U.S. President Donald Trump has announced a bold new tariff regime. He is imposing a 10% blanket tariff on all goods imported while imposing reciprocal levies on trading partners as well. The shift is one of the largest in customs in 40 years and has garnered mixed reviews globally.
The new framework sets reciprocal tariffs at about half the rate other countries impose on US goods. So, for instance, if the Chinese impose a 67% tariff on US imports, the US will impose a 34% tariff on Chinese goods. Furthermore, all auto imports will have a flat tariff of 25%.
Trump presented these tariffs as a way of reintroducing formerly profitable policies and suggested that taxes could also take the place of income taxes to fund the federal government. Howard Lutnick, Secretary of Commerce, said a switch from the Internal Revenue Service to an “External Revenue Service” was a beneficial idea.
Global Reactions.
The new tax plan has rattled markets globally, with governments rushing to fix any resulting damage.
China should roll back tariffs of over 50%, or these measures will destabilize the global economy, Beijing said. Chinese government officials hinted at possible counteractions, like adjusting their currency and limiting rare earth metal exports.
The EU must pay a 20% tariff for every good sent to the U.S. European leaders condemned the move, whose war impact will threaten trade and swing steep charges on each other’s goods.
Britain initially imposed a 20% tariff, but it later reduced it to 10%. But there are fears over job cuts or slowing economies.
South Korea will make an all-out response after the U.S. imposed a 25% tariff on its exports. The auto sector, a crucial component of South Korea’s economy, is poised to bear the brunt.
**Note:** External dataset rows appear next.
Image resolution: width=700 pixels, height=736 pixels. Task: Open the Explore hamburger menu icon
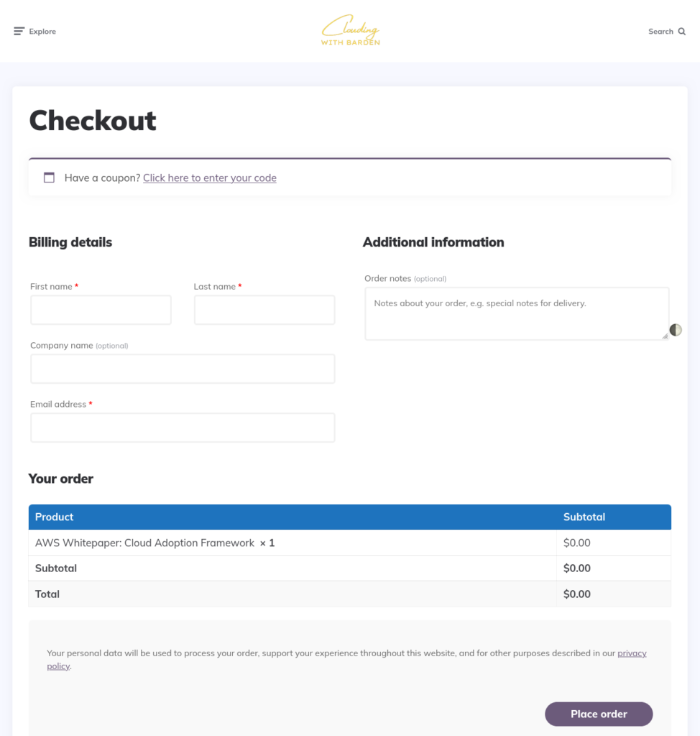[19, 32]
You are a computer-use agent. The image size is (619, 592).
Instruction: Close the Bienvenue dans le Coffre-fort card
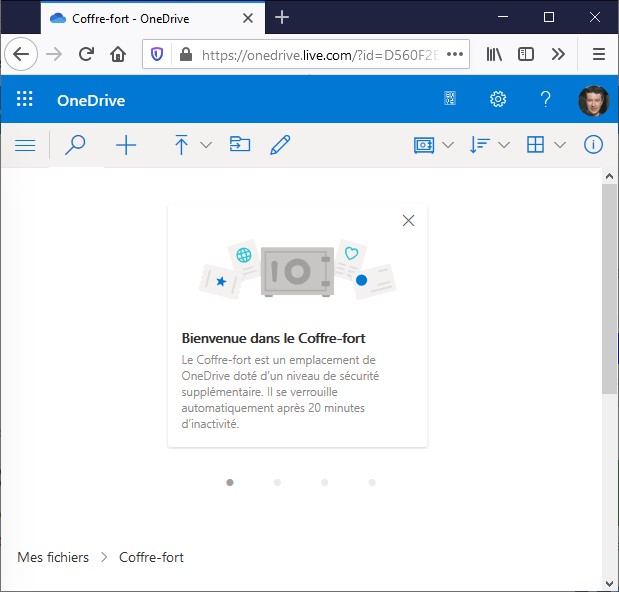pyautogui.click(x=408, y=221)
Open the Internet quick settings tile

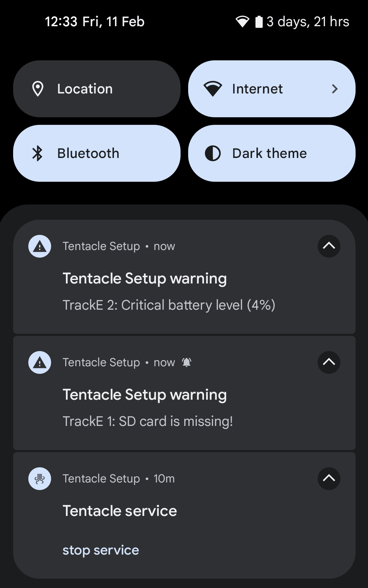click(257, 89)
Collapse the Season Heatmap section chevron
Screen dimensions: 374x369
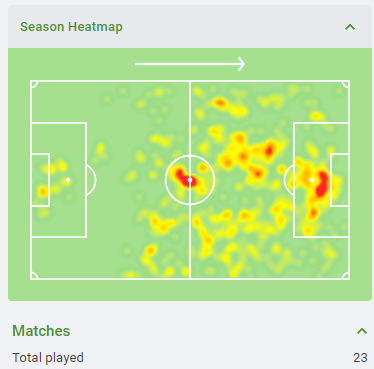click(350, 27)
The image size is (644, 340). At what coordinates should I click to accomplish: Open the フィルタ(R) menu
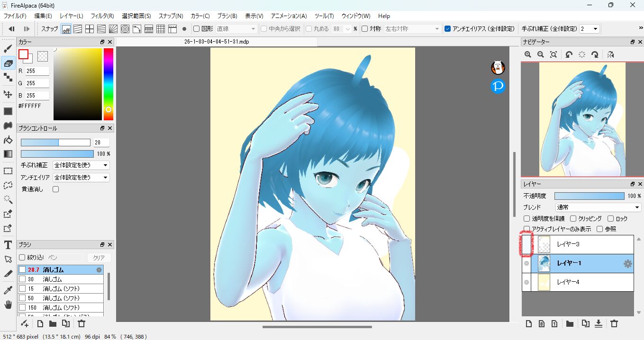tap(102, 16)
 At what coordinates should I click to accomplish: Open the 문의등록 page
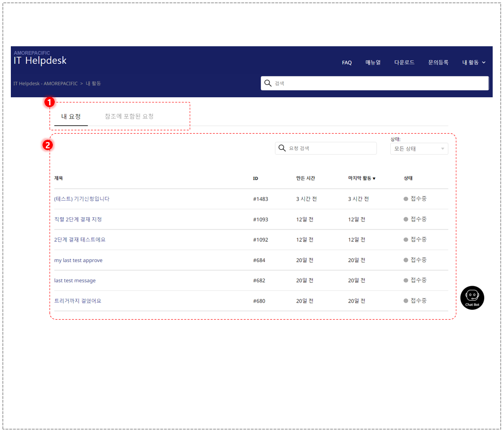[438, 62]
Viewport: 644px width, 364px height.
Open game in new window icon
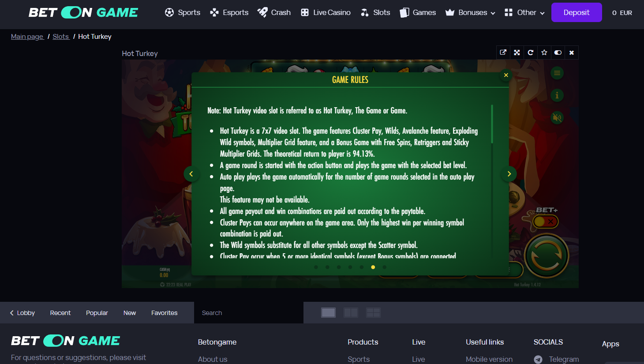[503, 53]
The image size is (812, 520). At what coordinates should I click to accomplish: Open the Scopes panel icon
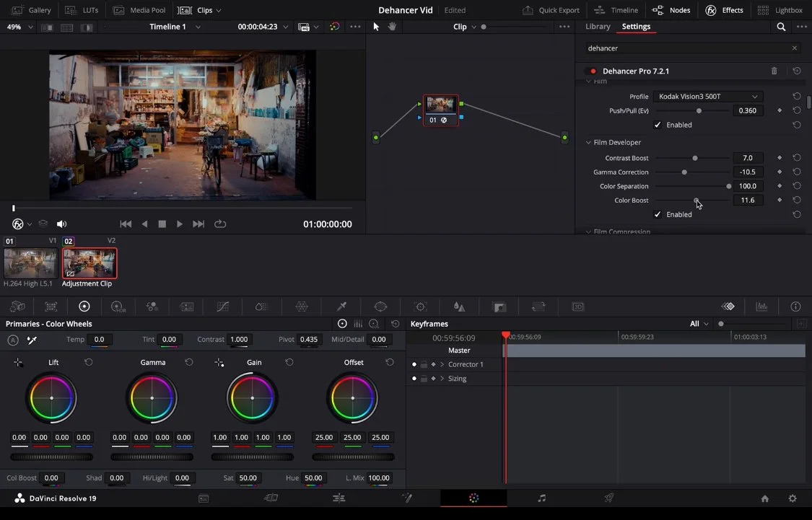pyautogui.click(x=761, y=307)
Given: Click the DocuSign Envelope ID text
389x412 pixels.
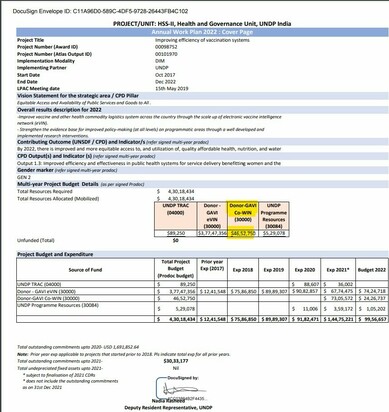Looking at the screenshot, I should pos(100,11).
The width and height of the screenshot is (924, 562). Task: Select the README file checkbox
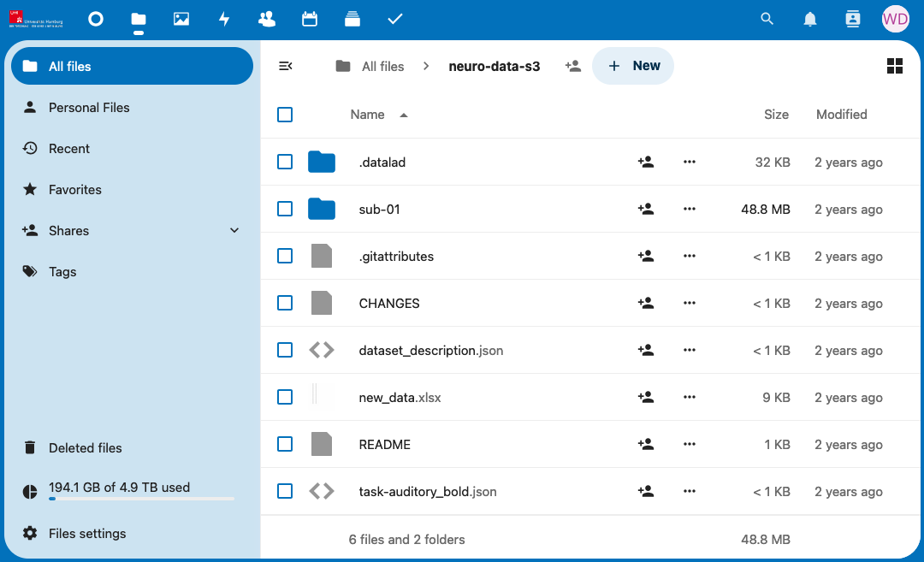pyautogui.click(x=285, y=444)
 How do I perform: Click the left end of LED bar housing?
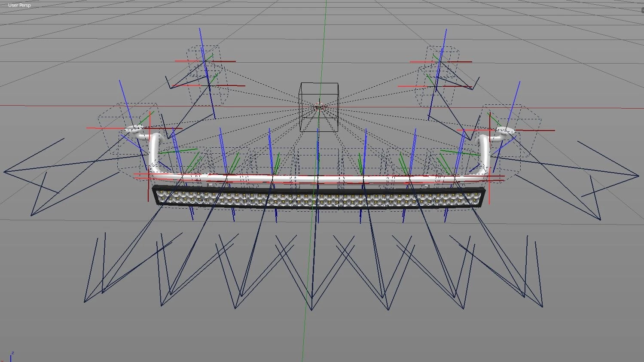pos(156,195)
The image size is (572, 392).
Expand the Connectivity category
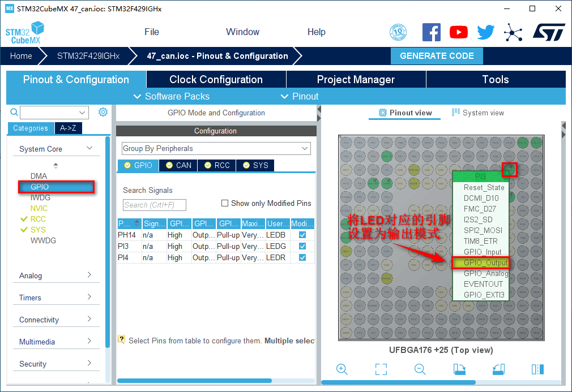pos(55,320)
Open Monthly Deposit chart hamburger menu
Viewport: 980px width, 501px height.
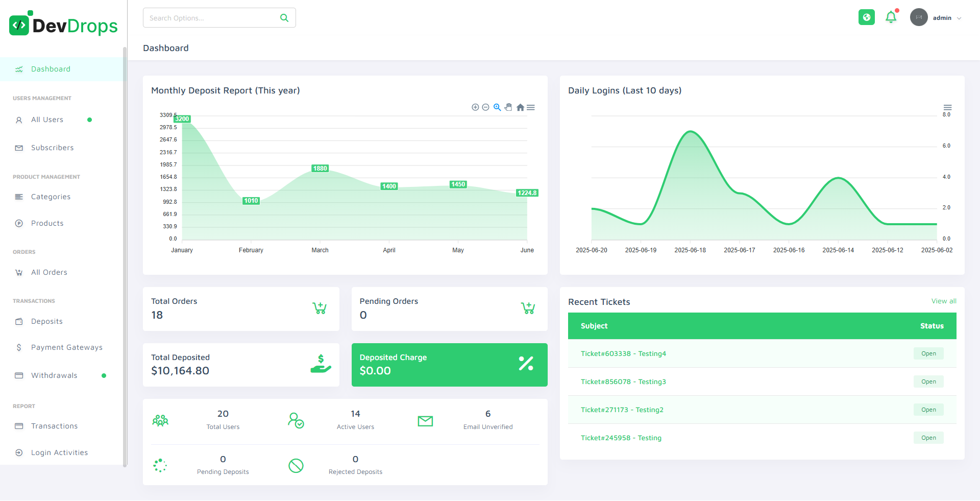pos(531,107)
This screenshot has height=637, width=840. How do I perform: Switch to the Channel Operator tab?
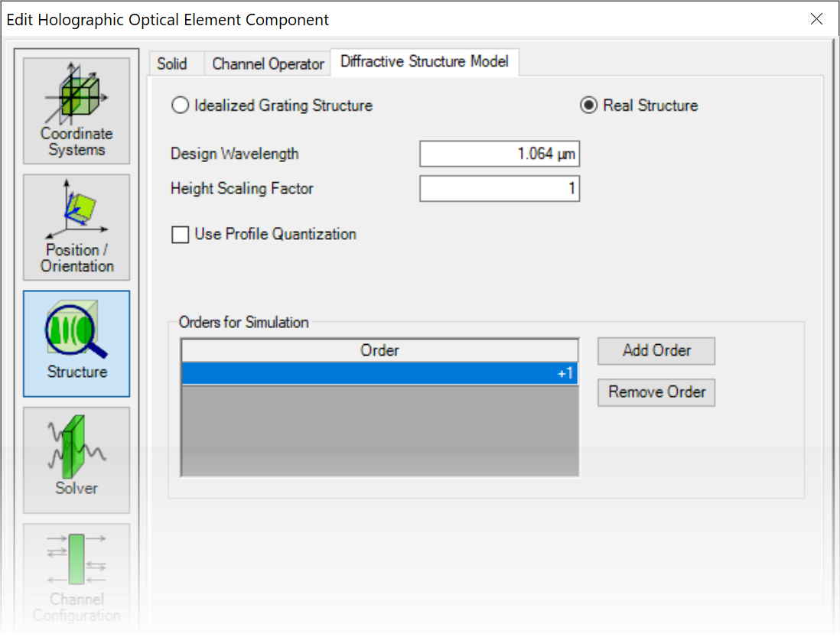coord(268,63)
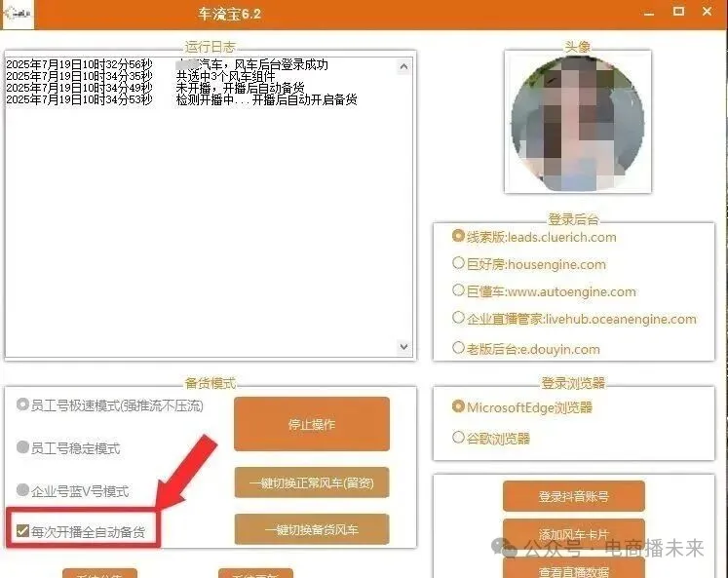Screen dimensions: 728x578
Task: Click the account avatar picture
Action: [576, 121]
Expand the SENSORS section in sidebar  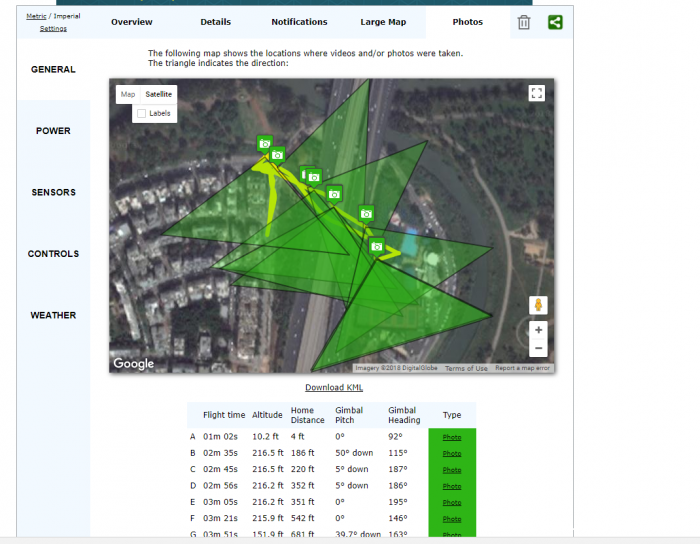[x=53, y=192]
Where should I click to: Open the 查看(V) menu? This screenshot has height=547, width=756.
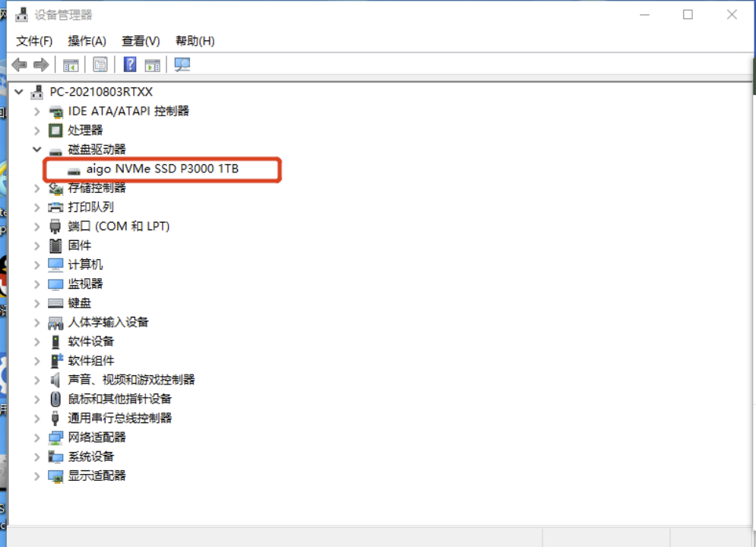point(141,40)
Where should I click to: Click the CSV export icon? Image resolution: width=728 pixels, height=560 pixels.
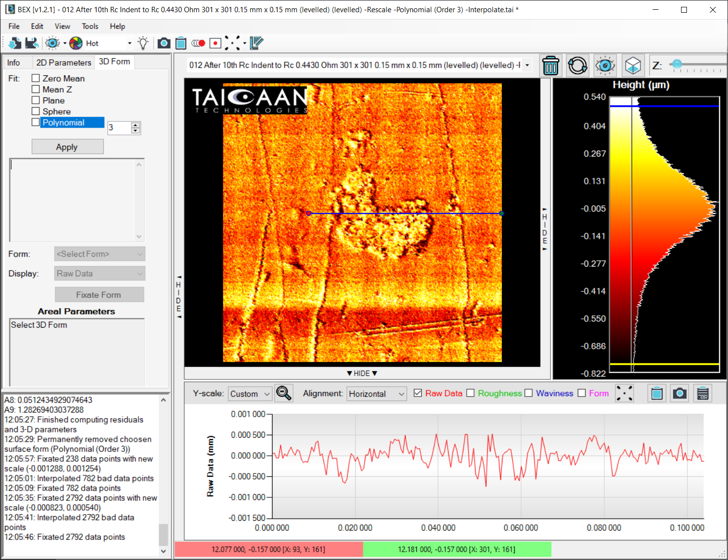(703, 394)
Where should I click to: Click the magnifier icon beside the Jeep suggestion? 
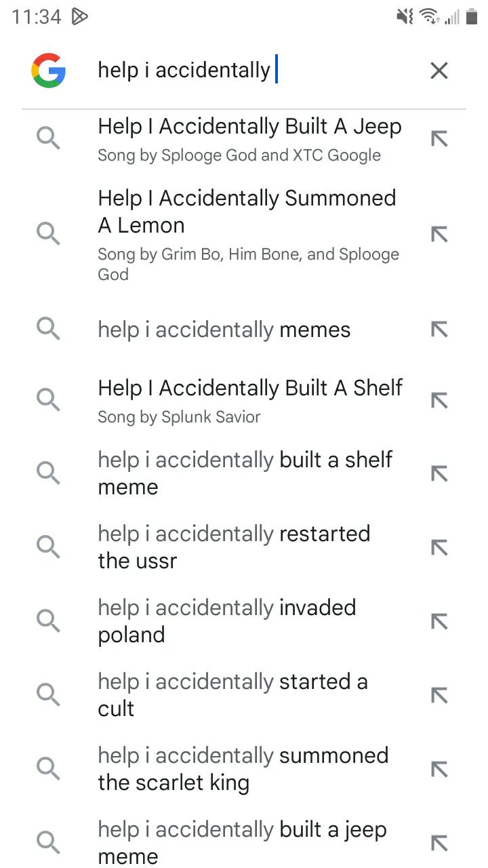[x=48, y=138]
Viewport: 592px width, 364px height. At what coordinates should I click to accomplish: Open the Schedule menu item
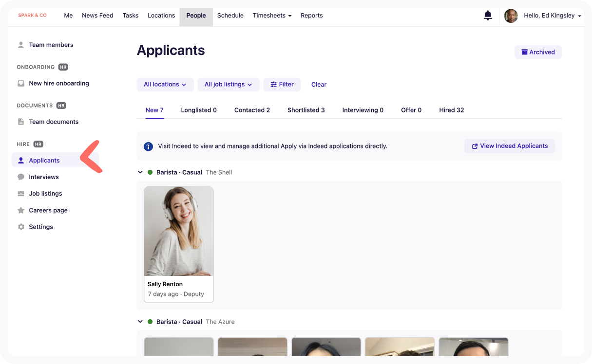click(230, 16)
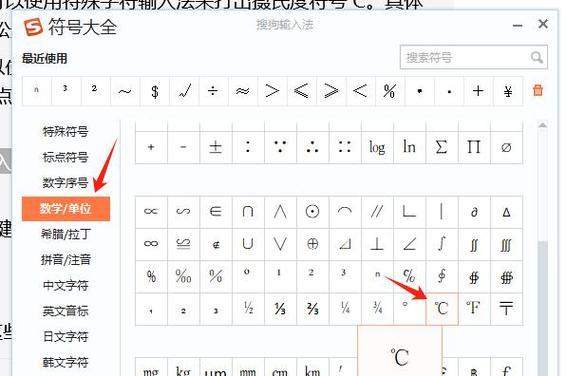Select the ∠ angle symbol
Screen dimensions: 566x376
409,244
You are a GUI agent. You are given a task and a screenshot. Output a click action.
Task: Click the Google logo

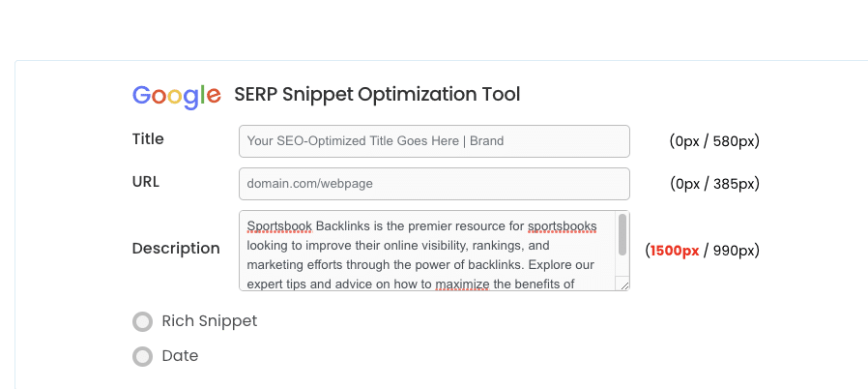click(177, 95)
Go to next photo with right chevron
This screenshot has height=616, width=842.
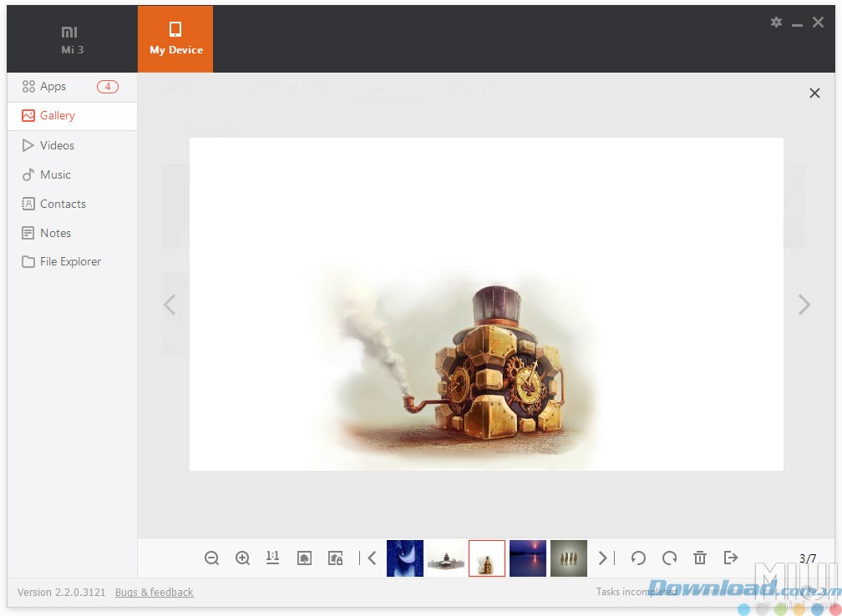[x=804, y=305]
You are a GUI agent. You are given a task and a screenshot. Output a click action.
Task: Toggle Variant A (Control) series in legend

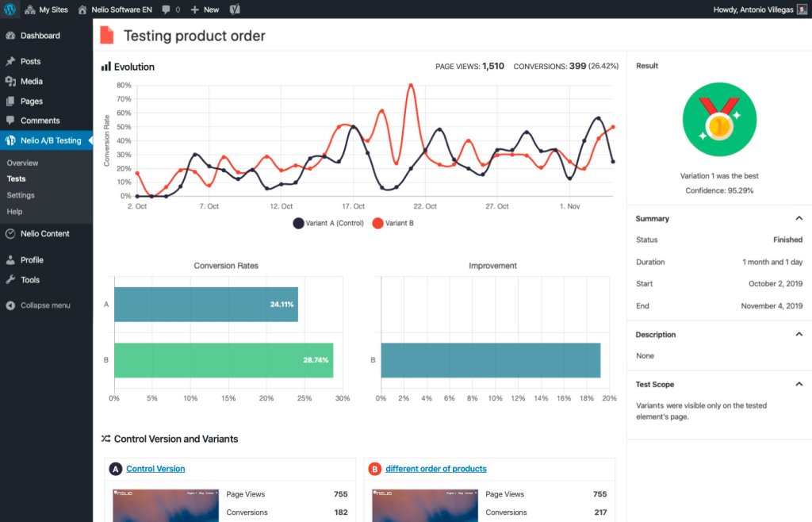pos(328,223)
Japan: The government in Tokyo has voiced strong opposition against the tariffs, saying that these are “extremely regrettable.” Moreover, Japanese carmakers expect to suffer major losses because they account for a big part of Japan’s exports to the US.
India: India will face a 26% tariff as Trump calls the country’s trade policies “tough.” The government is investigating how to ease the tensions by negotiating a decrease in tariffs on US imports.
Both countries’ leaders denounced the action, saying it would damage long-term partnerships and was unwarranted since they weren’t rivals.
Even though they won’t be affected by the latest tariffs, Canada and Mexico will still be faced with earlier 25% tariffs on steel, aluminum, and cars. Canadian and Mexican officials are exploring measures to address proposed tariffs.
With the new tariffs, countries are contemplating their next course of action as trade dynamics undergo a radical shift. It is not certain whether the measures will strengthen the U.S. economy or launch an enduring trade war.